» Data extracts
◇ ◇ ◇

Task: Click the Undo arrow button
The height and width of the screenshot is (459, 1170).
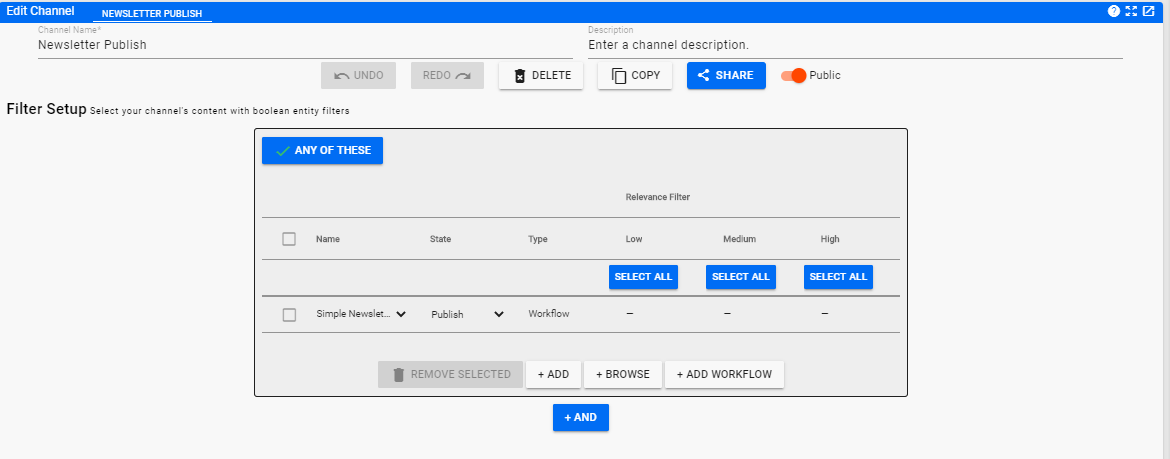Action: pyautogui.click(x=358, y=75)
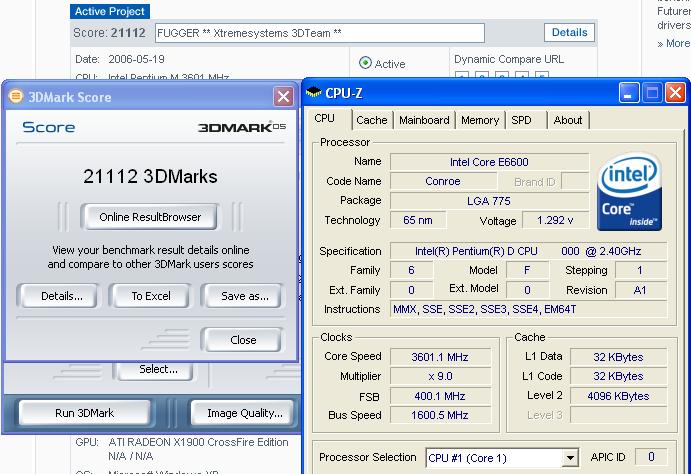Click the project name text field

[x=320, y=33]
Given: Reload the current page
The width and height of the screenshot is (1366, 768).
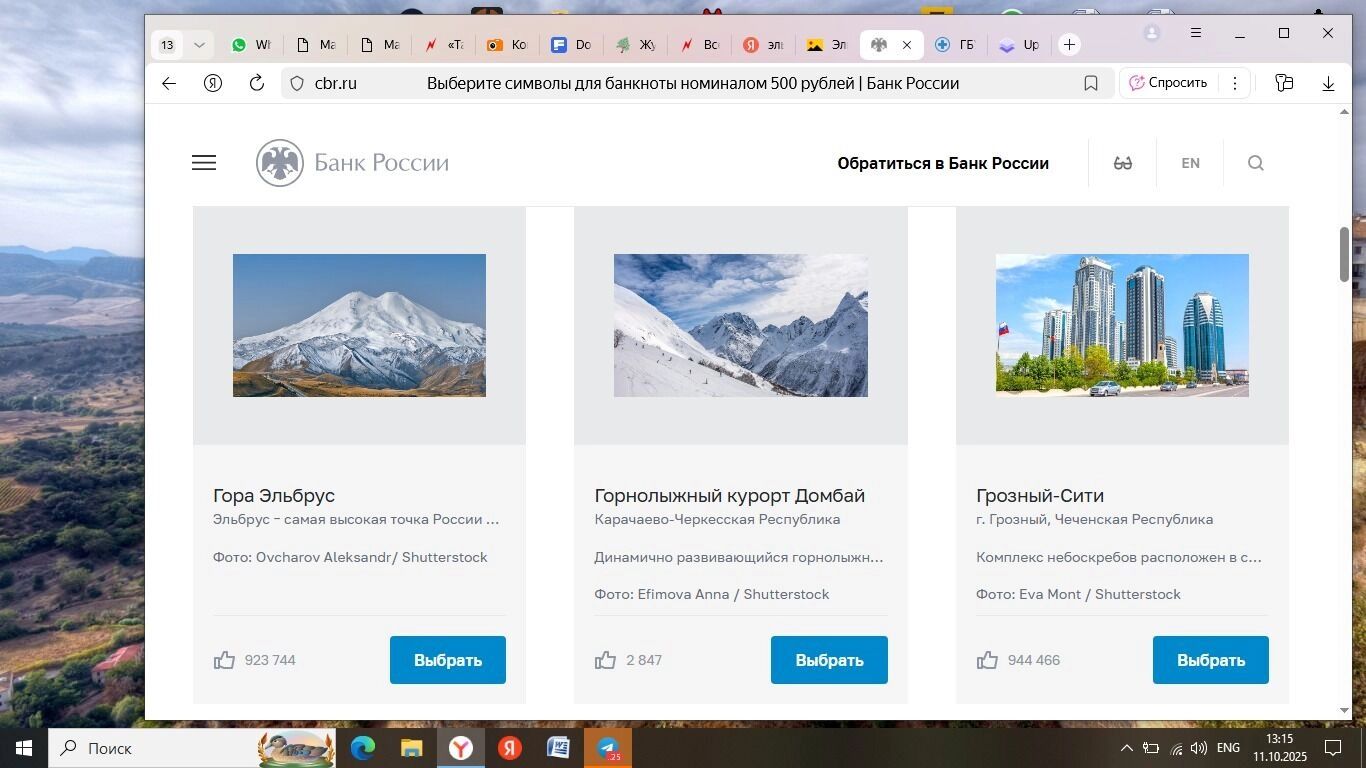Looking at the screenshot, I should click(x=257, y=83).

◇ ◇ ◇

Retype the data exactly; images stay out.

Task: Click the Undo arrow button
The height and width of the screenshot is (459, 1170).
Action: pyautogui.click(x=358, y=75)
Click the project name text field

[x=320, y=33]
Given: Reload the current page
The width and height of the screenshot is (1366, 768).
Looking at the screenshot, I should click(x=257, y=83).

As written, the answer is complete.